Sen. Lisa Keim, R-Dixfield, speaks during a debate on L.D. 906 “An Act To Provide Passamaquoddy Tribal Members Access to Clean Drinking Water” in the morning session Wednesday, April 13, 2022, at the Maine State House in Augusta. Joe Phelan/Kennebec Journal

The Passamaquoddy Tribe is a step closer to being able to regulate its own drinking water.

The Maine Senate voted 22-11 Wednesday in favor of a bill that would give the federally recognized tribe the authority to secure safe drinking water for its Pleasant Point reservation, or Sipayik, which is home to about 700 tribal members living near the Canadian border. The House had approved it Tuesday.

A heated 50-minute debate touching upon tribal sovereignty, human rights and racism preceded the Senate vote. Supporters argued the bill would enable the tribe to help itself to its own clean water. Opponents called it a local dispute that could be solved without hurting neighboring towns.

“We all need clean drinking water, everyone in our state,” said Sen. Anne Carney, D-Cape Elizabeth. “I ask my colleagues to be future- and solution-oriented in considering this legislation. (It) is a clear and implementable path to getting clean drinking water to the Passamaquoddy Tribe.”

But critics warned the bill would go well beyond clean drinking water, and involve taking tribally owned land located in Perry off the local tax rolls and putting it into federal trust so the tribe could work directly with the U.S. Environmental Protection Agency to drill drinking wells there.

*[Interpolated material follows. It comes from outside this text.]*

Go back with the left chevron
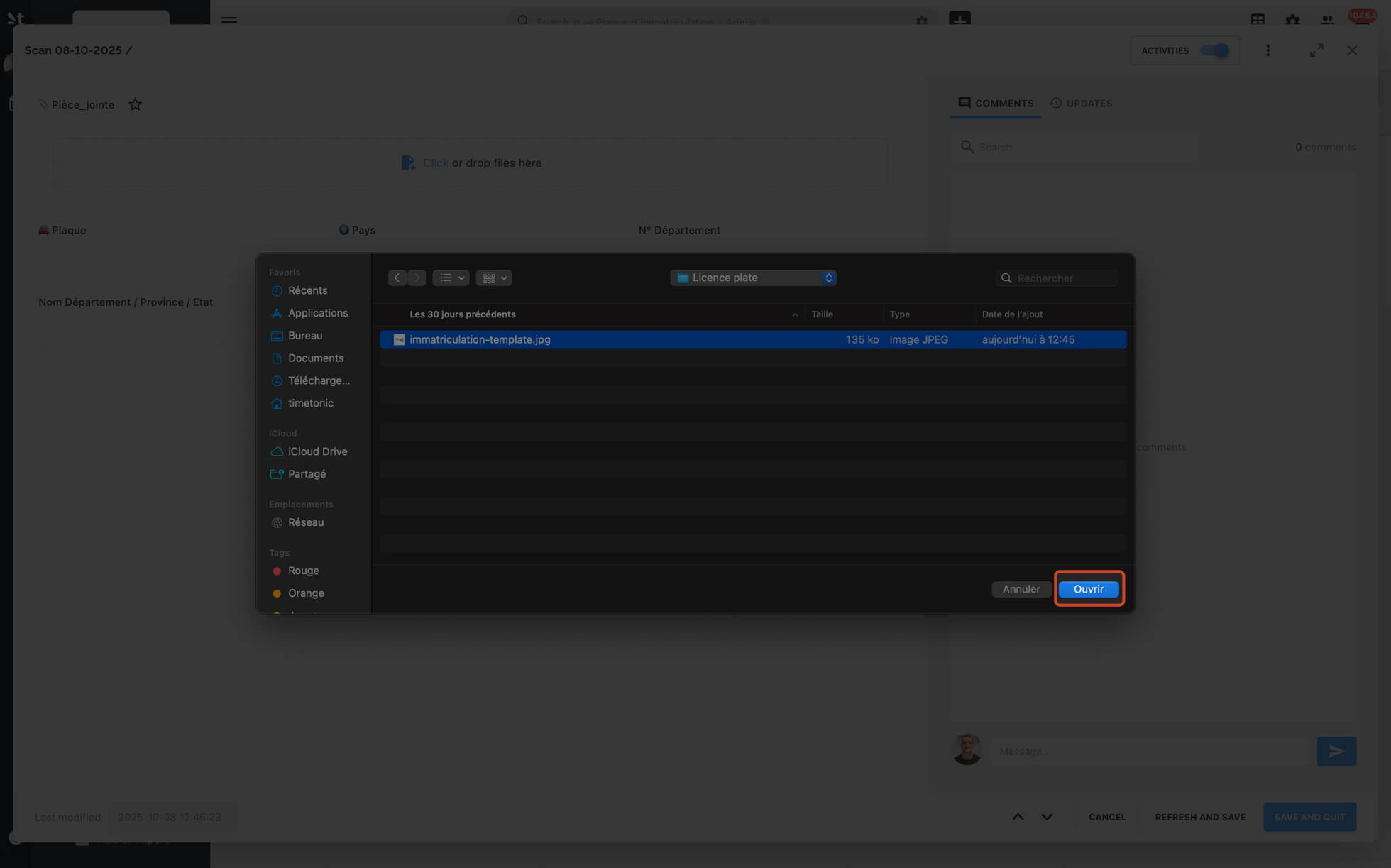This screenshot has height=868, width=1391. (x=397, y=278)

“Before we transfer land from the town of Perry to the reservation I feel we should press the pause button,” said Sen. Marianne Moore, R-Calais. She encouraged the parties to work together “in a collaborative manner with open and mutually respectful communication.”


Currently, the Passamaquoddy Water District has jurisdiction over lands that include both reservation lands and the town of Perry. Before landowners on the reservation can drill a well, they must get permission from the district and the state. The bill would effectively allow the tribe to drill wells to create a new source of drinking water for the district.

Supporters claim the tribe has been trying to solve its water woes for a long time. They talked about how water conditions were so bad that reservation students weren’t allowed to drink from the water fountains in their old school.

“With all due respect to my seatmate, I would say the pause button has been pushed,” Sen. Stacy Brenner, D-Scarborough, told Moore. The “tribe does not have access to clean water because it has been leading a multi-year, multi-stakeholder effort to solve this complicated problem.”

But Sen. Lisa Keim, R-Dixfield, contended the tribe refused to give neighboring towns a chance to work out a solution before coming to the Legislature for a work-around that would, for the first time, remove land from the local tax rolls without the municipality giving its consent.

“I would ask that we would consider the precedent we are setting,” Keim said. “That we would overstep the process that we have established for good reason, to safeguard the rights of everyone, of all Maine people, of not only some.”

Sen. Craig Hickman, D-Winthrop, urged Maine to do the right thing and get out of the tribe’s way so it can solve its own drinking water problem. He described the current situation, where a neighbor is allowed to deny the tribe the right to clean drinking water, as a human rights violation.


“Imagine that you have access to the solution to your problem right in your own backyard on your own land, but when you tried to access that solution, your neighbor and the government said you need our approval to use what you own,” Hickman said. “How would you feel?”

The vote follows on the heels of a 103-35 House vote Tuesday and a political protest Monday that drew 300 people to the State House in support L.D. 906, the clean water bill. The bill is likely headed next to Gov. Janet Mills, who has expressed some reservations.

Mills did not respond to a request for comment Wednesday, but the administration has said it opposes giving the tribe more control over the water district that not only serves the reservation, but the neighboring town of Perry and city of Eastport.

Mills has vetoed 33 bills since she took office in January 2021. The Legislature has yet to obtain the two-thirds majority vote of members present required to override a Mills veto.

The House vote suggests the bill is veto proof in that chamber, but the Senate vote fell one vote shy of the override margin needed. There were two people absent from Wednesday’s vote, however, and both were Democrats – every other Senate Democrat voted in favor of L.D. 906.

The Passamaquoddy Tribe and other federally recognized tribes in Maine have long sought to regain their sovereignty, which has been limited by a unique settlement agreement with the state and the federal government in the 1980s.

The Legislature is considering bills to restore sovereignty and give mobile sports betting to tribes.